4. S’entraîner en conditions proches du réel
Le trac se transforme par l’action sécurisée et réaliste : répéter une présentation comme devant le board, simuler une réunion internationale, enregistrer une vidéo destinée aux équipes. Des séances courtes mais fréquentes (dix minutes de shadowing ou de micro prises de parole) renforcent l’effet.
| Levier | Objectif clé & exemples d’actions |
|---|---|
| Ancrer le corps | Respiration 4-4-6 ; posture stable ; mise en route vocale |
| Alléger la langue | Phrases réflexes ; vocabulaire métier ; structures simples ; phrases de secours |
| Reprogrammer le regard intérieur | Détacher la valeur pro du niveau ; s’appuyer sur forces non linguistiques |
| S’entraîner en réel | Répétitions, jeux de rôles, enregistrements, rituels quotidiens |
Questions fréquentes sur le trac à l’oral en anglais
Est-ce normal d’avoir plus de trac en anglais qu’en français ?
Oui. Votre cerveau doit gérer en même temps la situation à fort enjeu et la langue étrangère ; cette double tâche amplifie le trac sans remettre en cause vos compétences.
Faut-il viser un niveau C1 ou C2 pour ne plus stresser ?
Non. Même des profils très avancés conservent un trac important. Le facteur clé est la perception de votre valeur en anglais ainsi que la gestion du corps, des pensées et des routines de préparation.
Comment gérer un trac à l’oral anglais très intense ?
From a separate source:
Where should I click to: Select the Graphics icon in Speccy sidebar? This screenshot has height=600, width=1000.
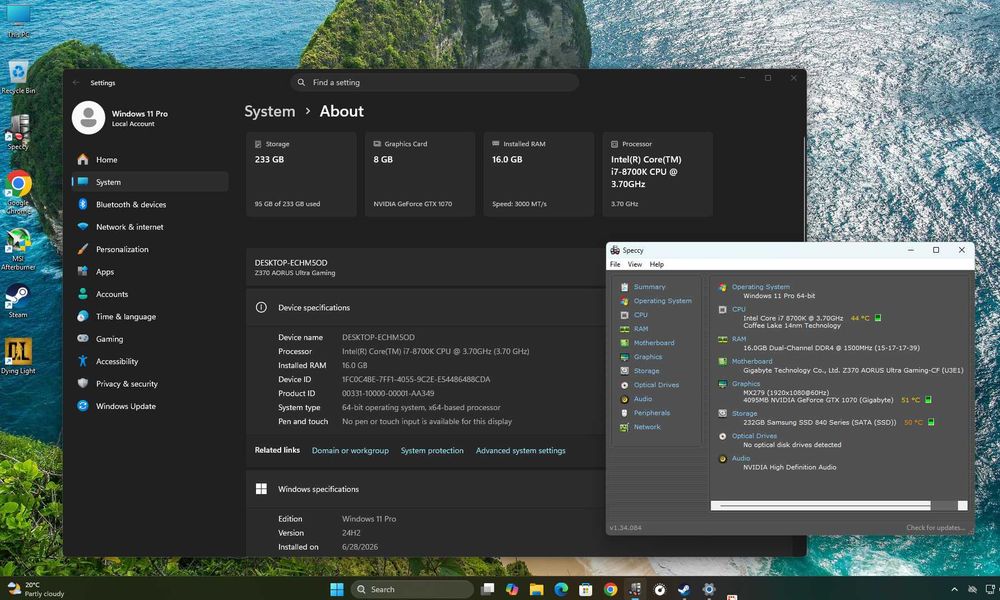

Approches comportementales, thérapies cognitives, techniques de respiration et exposition graduelle peuvent aider. Dans des cas extrêmes, un avis médical s’avère utile ; l’important est de ne pas rester seul.
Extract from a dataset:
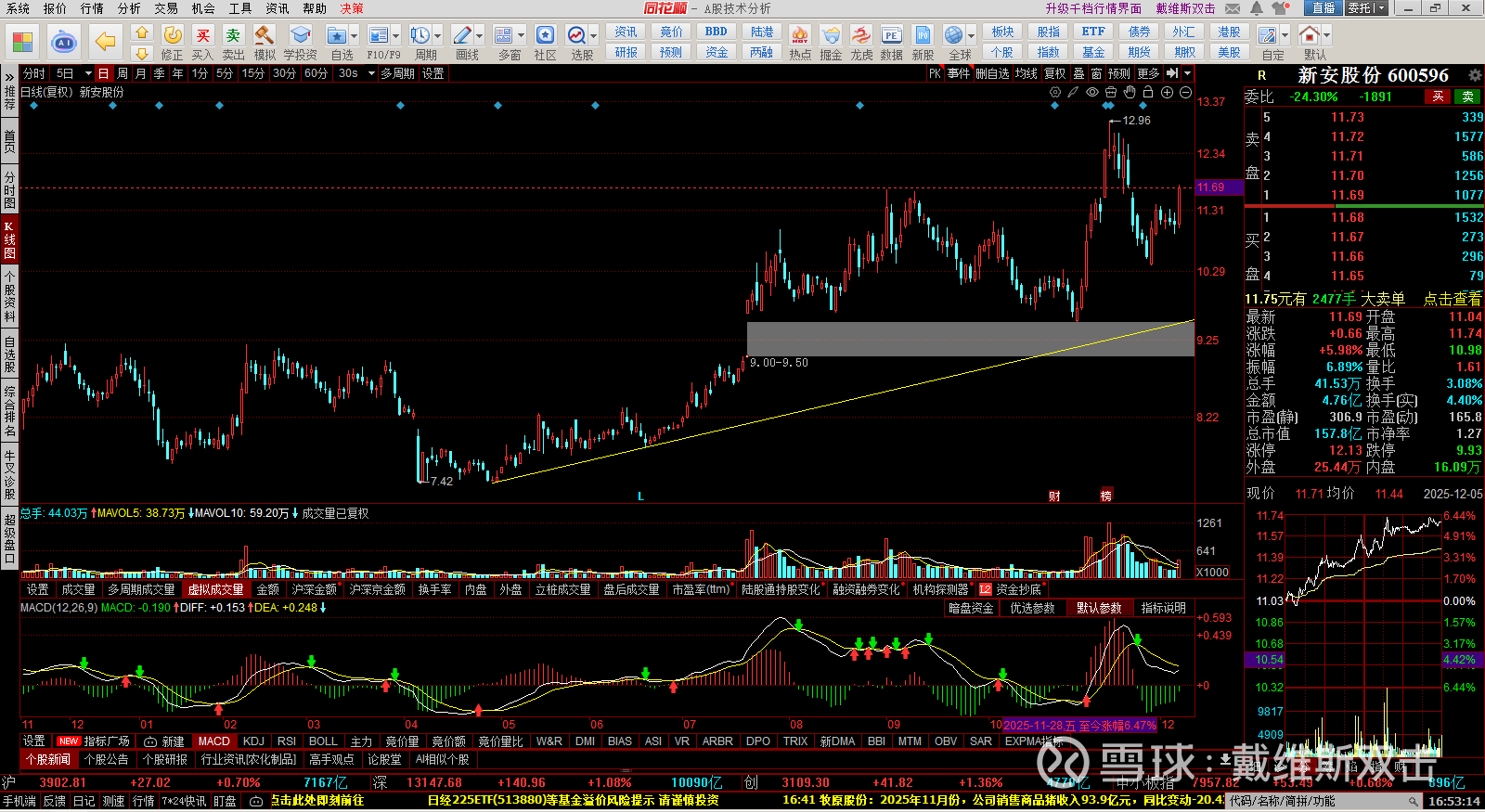Open the 龙虎 dragon-tiger list icon
Screen dimensions: 1485x812
click(x=861, y=35)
Que faire si je bloque complètement pendant une réunion en anglais ?
Préparez des phrases de secours pour demander une reformulation, proposer un résumé ou vérifier un point.
L’objectif n’est pas d’éviter tout blocage mais de le gérer sans perdre crédibilité ni calme.

En résumé
Apprivoiser le trac à l’oral anglais ne consiste pas à devenir soudain bilingue et parfaitement détendu. Il s’agit de comprendre les mécanismes qui amplifient le stress lorsque vous changez de langue, puis d’agir sur le corps, la charge linguistique, le discours intérieur et l’entraînement en conditions réelles. En tant qu’acteur B2B spécialisé dans la communication à fort enjeu en anglais, nous voyons chaque jour des managers et dirigeants transformer leur rapport à l’anglais en redonnant la priorité à l’impact du message plutôt qu’au fantasme du niveau parfait.